-->
Kemaksiatan yang menimbulkan rasa rendah hati dan harapan (akan
rahmat dan kasih sayang Allah) lebih baik daripada taat yang membangkitkan rasa
mulia diri dan keangkuhan. (Ibnu Atha'ilah).
Pada masa lampau, ada seorang 'abid
(ahli ibadah) dari kalangan Bani Israil. Tak berlalu sedikit pun kecuali ia isi
dengan taqarrub
kepada Allah. Karena kesalehannya, Allah SWT selalu melindunginya. Ke mana pun
ia pergi, awan-awan akan bergerak melindungi dari sengatan sinar matahari,
sehingga badannya tidak kepanasan.
Suatu hari, Allah SWT mempertemukan ahli ibadah ini dengan seorang
wanita pelacur. Saat melihat sang 'abid,
timbul dalam hati pelacur ini keinginan untuk bertobat. Ia mendekati 'abid ini
dengan harapan agar ia sudi memintakan ampun kepada Allah. Namun apa yang
terjadi? Saat pelacur itu mendekat, timbullah rasa jijik dalam hati sang 'abid.
Dengan kata-kata menyakitkan, ia mengusir pelacur tersebut untuk menjauh
darinya. Ia merasa dirinya suci dan takut kesuciannya ternoda oleh seorang
pelacur rendahan.
Rasulullah SAW menceritakan akhir kisah ini bahwa Allah mengampuni
seluruh dosa pelacur itu dan mencabut keistimewaan sang 'abid serta membatalkan
smeua amal yang pernah dilakukannya. Allah pun menghinakannya. Sampai-sampai
seorang laki-laki berani menginjak tengkuk ahli ibadah ini saat ia tengah
bersujud di tempat tafakurnya.
Ibnu Atha'ilah dalam kitab Hikam
mengomentari kisah ini, Sesungguhnya, kemaksiatan yang menimbulkan rasa rendah
hati dan harapan (akan rahmat dan kasih sayang Allah) lebih baik daripada taat
yang membangkitkan rasa mulia diri dan keangkuhan.
Saudaraku, tidak ada manusia sempurna di dunia ini, selain
Rasulullah SAW. Semulia dan setinggi apa pun derajat seseorang, pasti ia pernah
melakukan dosa dan kesalahan.
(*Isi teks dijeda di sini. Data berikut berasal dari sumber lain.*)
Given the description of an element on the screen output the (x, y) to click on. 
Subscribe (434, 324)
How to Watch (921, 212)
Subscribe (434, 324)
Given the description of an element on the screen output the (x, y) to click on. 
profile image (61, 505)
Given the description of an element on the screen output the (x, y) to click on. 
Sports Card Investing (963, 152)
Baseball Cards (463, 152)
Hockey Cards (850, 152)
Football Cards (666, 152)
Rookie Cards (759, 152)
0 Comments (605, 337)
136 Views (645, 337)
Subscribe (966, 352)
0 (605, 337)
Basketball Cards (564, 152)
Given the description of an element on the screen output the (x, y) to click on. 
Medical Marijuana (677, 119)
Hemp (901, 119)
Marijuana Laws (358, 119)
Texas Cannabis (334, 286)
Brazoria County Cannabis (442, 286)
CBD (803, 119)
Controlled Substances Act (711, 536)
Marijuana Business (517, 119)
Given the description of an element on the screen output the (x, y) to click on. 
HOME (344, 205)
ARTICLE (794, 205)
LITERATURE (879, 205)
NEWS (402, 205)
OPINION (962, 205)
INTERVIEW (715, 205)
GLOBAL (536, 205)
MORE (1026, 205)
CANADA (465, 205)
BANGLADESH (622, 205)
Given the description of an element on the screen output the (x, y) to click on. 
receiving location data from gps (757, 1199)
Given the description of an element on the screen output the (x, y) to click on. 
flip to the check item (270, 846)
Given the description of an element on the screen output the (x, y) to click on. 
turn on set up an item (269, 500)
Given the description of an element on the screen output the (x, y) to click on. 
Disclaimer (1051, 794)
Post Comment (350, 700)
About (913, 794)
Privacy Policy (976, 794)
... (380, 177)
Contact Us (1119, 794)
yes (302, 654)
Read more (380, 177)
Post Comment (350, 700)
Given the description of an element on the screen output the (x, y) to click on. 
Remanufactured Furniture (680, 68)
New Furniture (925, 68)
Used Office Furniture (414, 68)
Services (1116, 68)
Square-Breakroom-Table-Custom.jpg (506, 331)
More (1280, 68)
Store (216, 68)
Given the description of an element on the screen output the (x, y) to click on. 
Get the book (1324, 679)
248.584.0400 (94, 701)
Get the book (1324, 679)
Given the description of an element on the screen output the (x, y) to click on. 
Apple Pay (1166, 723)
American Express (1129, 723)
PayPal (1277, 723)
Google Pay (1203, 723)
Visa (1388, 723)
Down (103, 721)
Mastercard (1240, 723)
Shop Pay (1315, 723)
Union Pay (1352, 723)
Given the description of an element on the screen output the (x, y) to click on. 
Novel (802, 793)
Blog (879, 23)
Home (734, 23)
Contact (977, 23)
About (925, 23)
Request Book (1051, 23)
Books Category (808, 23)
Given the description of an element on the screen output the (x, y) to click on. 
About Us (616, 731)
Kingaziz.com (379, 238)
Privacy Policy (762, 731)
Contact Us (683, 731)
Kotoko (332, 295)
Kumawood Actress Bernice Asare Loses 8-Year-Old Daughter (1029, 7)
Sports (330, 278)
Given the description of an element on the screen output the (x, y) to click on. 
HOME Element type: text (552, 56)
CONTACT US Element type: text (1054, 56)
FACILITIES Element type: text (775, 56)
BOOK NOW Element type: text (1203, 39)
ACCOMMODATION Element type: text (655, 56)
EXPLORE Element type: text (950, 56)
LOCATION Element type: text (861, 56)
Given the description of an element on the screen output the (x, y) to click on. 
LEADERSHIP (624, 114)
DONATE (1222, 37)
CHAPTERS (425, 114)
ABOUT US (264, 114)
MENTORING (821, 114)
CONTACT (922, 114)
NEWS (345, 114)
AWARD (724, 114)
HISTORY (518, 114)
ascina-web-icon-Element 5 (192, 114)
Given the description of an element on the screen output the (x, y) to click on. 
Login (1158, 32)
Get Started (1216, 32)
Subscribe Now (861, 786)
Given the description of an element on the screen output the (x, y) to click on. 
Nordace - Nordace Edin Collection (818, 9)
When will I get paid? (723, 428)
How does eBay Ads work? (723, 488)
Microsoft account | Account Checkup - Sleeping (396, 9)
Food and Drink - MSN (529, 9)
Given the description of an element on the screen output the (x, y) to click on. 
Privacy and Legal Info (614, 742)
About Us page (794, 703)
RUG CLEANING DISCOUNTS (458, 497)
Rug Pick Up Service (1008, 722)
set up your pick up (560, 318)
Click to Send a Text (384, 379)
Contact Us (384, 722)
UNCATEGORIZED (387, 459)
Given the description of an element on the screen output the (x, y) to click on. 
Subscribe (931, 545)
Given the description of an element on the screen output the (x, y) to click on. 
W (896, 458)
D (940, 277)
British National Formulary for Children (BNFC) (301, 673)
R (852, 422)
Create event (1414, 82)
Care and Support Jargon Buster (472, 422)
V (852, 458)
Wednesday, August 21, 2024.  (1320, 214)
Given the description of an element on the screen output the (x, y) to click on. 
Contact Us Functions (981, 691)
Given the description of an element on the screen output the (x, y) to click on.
Karena itu, tidak pantas bagi kita menghina dan
merendahkan orang karena kesalahan dan dosa-dosa yang pernah dilakukannya.
Ketahuilah, saat kita menghina dan merendahkan mereka, sebenarnya saat itu pula
kita telah merendahkan dan menginakan diri kita sendiri. Kecuali terhadap
orang-orang yang memang telah direndahkan Allah.
Hakikatnya, selain dengan amal ibadah, Allah pun bisa mengangkat
derajat seseorang karena dosa-dosanya. Bagaimana mungkin? Saat seseorang
berdosa dan menyesali dosa-dosa yang dilakukannya, kemudian terus-menerus
meminta ampun kepada Allah, ia pun gigih menjauhi dosa, serta berusaha menebus
dosa-dosa tersebut dengan kebaikan, maka yakinlah, saat itu pula Allah SWT akan
mengangkat derajatnya. Difirmankan, Hai orang-orang yang beriman, bertobatlah
kepada Allah dengan tobat yang sebenar-benarnya, mudah-mudahan Tuhan kamu akan
menghapus kesalahan-kesalahanmu dan memasukkan kamu ke dalam surga yang
mengalir di bawahnya sungai-sungai (QS At Tahriim [66]: 8).
Saudaraku, jangan pernah menghina dan merendahkan orang lain
karena kekurangannya. Apalagi kalau sampai membeberkannya sehingga diketahui
umum. Kita dianggap baik oleh orang, hakikatnya karena Allah masih menutupi
aib-aib kita. Jangan sampai anugerah Allah ini kita khianati. Menurut
Rasulullah SAW, saat kita gemar membuka aib orang lain, maka Allah pun akan
membukakan aib dan kekurangan kita kepada orang lain. Na'uzubillah! Maka Jadikan
diri kita sebagai kuburan bagi aib orang lain. Saat mendengar aib saudara kita,
segera kubur dan jangan pernah kita buka, kecuali yang dibenarkan agama.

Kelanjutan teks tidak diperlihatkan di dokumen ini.